As any other variable in the data table, the outlier index can be mapped to provide further visual interpretation of these data patterns.
Appendix
DBSCAN worked example
In order to illustrate the logic behind the DBSCAN algorithm, we consider a toy example of 9 points, the coordinates of which are listed in Figure 30.
We can use GeoDa
to create this as a point layer and use the distance weights functionality to
obtain the connectivity structure that ensures that each point has at least one neighbor. From the
weights characteristics, we find that for a distance of 29.1548, the number of neighbors ranges from
1 to 5. The matching connectivity graph is shown in Figure 31.
To illustrate the concept of Noise points (i.e., unconnected points for a given critical distance), we lower the distance cut-off to 20. Now, we have one isolate (point 3) and the maximum number of neighbors drops to 3. The corresponding connectivity graph is shown in Figure 32 with the matching weights in Figure 33.
With MinPts as 4 (i.e., 3 neighbors for a core point), we can now move through each point, one at a time. Starting with point 1, we find that it only has one neighbor (point 2) and thus does not meet the MinPts criterion. Therefore, we label it as Noise for now. Next, we move to point 2. It has 3 neighbors, meaning that it meets the Core criterion and it is labeled cluster 1. All its neighbors, i.e., 1, 4 and 5 are also labeled cluster 1 and are no longer considered. Note that this changes the status of point 1 from Noise to Border. We next move to point 3, which has no neighbors and is therefore labeled Noise.
We move to point 6, which is a neighbor of point 4, which belongs to cluster 1. Since 6 is therefore density connected, it is added to cluster 1 (as a Border point). The same holds for point 7, which is similarly added to cluster 1.
Point 8 has two neighbors, which is insufficient to reach the MinPts criterion. Therefore, it is labeled Noise, since point 7 is not a Core point. Finally, point 9 has only point 8 as neighbor and is therefore also labeled Noise.
In the end, we have one cluster consisting of 6 points, shown as the dark blue points in Figure 34. The remaining points are Noise, labeled as light blue in the Figure. They are not part of any cluster.
We illustrate a more interesting outcome by lowering Eps to 15 with MinPts at 2. As a result, the points are less connected, shown in the connectivity graph in Figure 35.
Using the same logic as before, we find points 1, 2, and 3 to be unconnected. Point 4 is connected to 5 and 6, which meets the MinPts criterion and results in all three points being labeled cluster 1. Point 7 is again Noise, but points 8 and 9 are connected to each other, yielding cluster 2. The outcome is summarized in Figure 36, which shows four Noise points, a cluster consisting of 4, 5, and 6, and a cluster consisting of points 8 and 9.
This example illustrates the sensitivity of the results to the parameters Eps and MinPts.
HDBSCAN worked example
We apply the HDBSCAN algorithm to the same nine points from Figure 30. We set Min Cluster Size and Min Points to 2. As a result, the mutual reachability distance is the same as the original distance, given in Figure 37. Since the core distance for each point is its nearest neighbor distance (smallest distance to have one neighbor), the maximum of the two core distances and the actual distance will always be the actual distance. While this avoids one of the innovations of the algorithm, it keeps our illustration simple.

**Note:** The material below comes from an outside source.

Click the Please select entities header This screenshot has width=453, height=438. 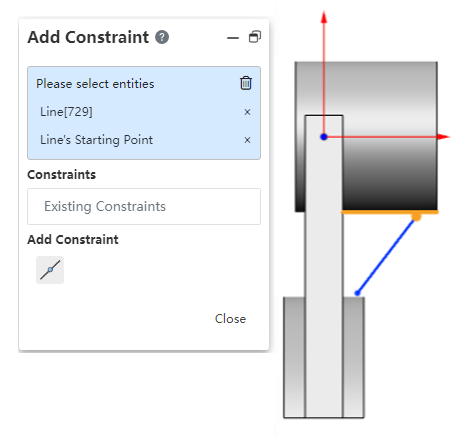95,84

The distance matrix can be used to find the core distance for each point as its nearest neighbor distance (the smallest element in a row of the distance matrix), as well as the associated \(\lambda_p\) value. The latter is simply the inverse of the core distance. These results are shown in Figure 38.
The distance matrix also forms the basis for a minimum spanning tree (MST), which is essential for the hierarchical nature of the algorithm. The MST is shown in Figure 39, with both the node identifiers and the edge weights listed (the distance between the two nodes the edge connects).
One interpretation of the HDBSCAN algorithm is to view it as a succession of cuts in the MST. These cuts start with the highest edge weight and move through all the edges in decreasing order of the weight. The first cut is illustrated in Figure 40, where 3 is separated from 5 as a result of its edge weight of 29.15.
The next cut is a bit more problematic in our example, since both 1-2, 5-7, and 7-8 are separated by the same distance of 18.03. This is an artifact of our simple example, and is much less likely to occur in practice. We proceed with a cut 7 and 8, as shown in Figure 41. A different cut will yield a different solution for this example. We ignore that aspect in our illustration.
The process of selecting cuts continues until all the points are singletons and constitute their own cluster. Formally, this is equivalent to carrying out single linkage hierarchical clustering based on the mutual reachability distance matrix.
An alternative visualization of the pruning process is in the form of a tree, shown in Figure 42. In the root node, all the points form a single cluster. The corresponding \(\lambda\) level is set to zero. As \(\lambda\) increases, or, equivalently, the core distance decreases, points fall out of the cluster, or the cluster splits into two subclusters. This process continues until each point is a leaf in the tree (i.e., it is by itself).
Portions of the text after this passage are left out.